I think I was most impressed by the fries – the rosemary worked brilliantly, and you could tell that the potatoes were good'uns. The slaw was tasty, but again, more on the wholesome side than the badass greasy diner side. So it's a question of what you want fom yout burger. If you're looking for an honest, wholesome, fancy burger, this is as good as it gets. If you are after the greasy American experience, you're better off with Lucky Chip, Meat Liquor and possibly Byron.

****

While we're on the subject of burgers, I've blogged about Meat Liquor before, but went again with a big group of friends recently.
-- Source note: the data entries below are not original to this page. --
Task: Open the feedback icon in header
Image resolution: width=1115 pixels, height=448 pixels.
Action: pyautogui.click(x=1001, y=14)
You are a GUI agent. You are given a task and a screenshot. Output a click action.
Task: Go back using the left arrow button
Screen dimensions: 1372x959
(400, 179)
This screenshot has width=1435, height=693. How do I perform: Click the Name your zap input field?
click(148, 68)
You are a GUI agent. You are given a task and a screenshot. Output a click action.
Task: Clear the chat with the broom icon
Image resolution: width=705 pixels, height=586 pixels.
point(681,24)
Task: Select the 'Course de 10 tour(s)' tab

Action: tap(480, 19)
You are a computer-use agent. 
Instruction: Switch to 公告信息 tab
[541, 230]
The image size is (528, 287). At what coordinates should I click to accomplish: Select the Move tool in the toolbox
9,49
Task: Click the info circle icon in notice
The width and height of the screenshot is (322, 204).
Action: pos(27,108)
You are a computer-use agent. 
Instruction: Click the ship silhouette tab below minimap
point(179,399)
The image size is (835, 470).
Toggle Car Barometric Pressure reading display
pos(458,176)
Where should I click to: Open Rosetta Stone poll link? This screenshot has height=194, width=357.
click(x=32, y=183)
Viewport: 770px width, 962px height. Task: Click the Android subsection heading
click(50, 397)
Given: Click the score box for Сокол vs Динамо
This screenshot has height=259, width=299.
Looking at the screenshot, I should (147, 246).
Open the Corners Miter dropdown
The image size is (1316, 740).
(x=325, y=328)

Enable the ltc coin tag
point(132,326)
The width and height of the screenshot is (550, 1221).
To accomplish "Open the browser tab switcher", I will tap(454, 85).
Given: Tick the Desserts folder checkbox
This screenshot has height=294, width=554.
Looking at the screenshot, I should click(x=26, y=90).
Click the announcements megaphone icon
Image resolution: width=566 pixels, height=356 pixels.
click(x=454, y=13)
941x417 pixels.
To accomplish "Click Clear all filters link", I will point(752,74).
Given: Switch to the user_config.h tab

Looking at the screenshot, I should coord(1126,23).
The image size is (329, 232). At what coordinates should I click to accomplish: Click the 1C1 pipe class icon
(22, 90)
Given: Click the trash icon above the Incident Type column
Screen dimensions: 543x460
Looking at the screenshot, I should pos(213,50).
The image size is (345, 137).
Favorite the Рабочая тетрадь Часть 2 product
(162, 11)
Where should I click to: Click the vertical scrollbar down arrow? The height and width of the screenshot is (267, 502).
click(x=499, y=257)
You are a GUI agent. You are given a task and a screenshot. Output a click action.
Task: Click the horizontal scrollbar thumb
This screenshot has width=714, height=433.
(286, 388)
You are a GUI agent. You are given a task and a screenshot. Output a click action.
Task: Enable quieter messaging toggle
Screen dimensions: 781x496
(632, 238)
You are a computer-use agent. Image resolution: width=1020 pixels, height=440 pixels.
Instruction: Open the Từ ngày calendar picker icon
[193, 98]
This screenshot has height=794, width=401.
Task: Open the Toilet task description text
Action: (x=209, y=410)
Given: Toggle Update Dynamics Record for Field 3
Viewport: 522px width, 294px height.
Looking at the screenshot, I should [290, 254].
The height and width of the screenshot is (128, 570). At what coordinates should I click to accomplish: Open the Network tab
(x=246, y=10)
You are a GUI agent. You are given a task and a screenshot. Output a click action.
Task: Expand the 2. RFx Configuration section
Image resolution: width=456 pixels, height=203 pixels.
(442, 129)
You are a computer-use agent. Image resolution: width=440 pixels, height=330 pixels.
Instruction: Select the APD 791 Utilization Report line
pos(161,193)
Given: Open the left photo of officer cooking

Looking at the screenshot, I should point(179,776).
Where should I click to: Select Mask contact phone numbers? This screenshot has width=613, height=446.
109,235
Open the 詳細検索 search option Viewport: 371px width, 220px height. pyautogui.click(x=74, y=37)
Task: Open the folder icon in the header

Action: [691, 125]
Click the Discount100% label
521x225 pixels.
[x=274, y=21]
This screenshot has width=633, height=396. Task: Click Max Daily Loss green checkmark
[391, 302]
We went off peak, knowing that a table for ten in such a popular eaterie could be hard to come by. We didn't have to wait long for a table, and were well accommodated, and went all out on sides and starters.

The chili cheese fries were beyond amazing, in their entirety, although the regular fries we had as a side didn't compare with those from Honest Burger. The slaw was closer to my ideal – creamier and fattier, and deep fried pickles were a revelation – I even managed to eat blue cheese in the form of the dip that came with them.



I need to square the circle again and visit Lucky Chip before too long. Burgers or bust.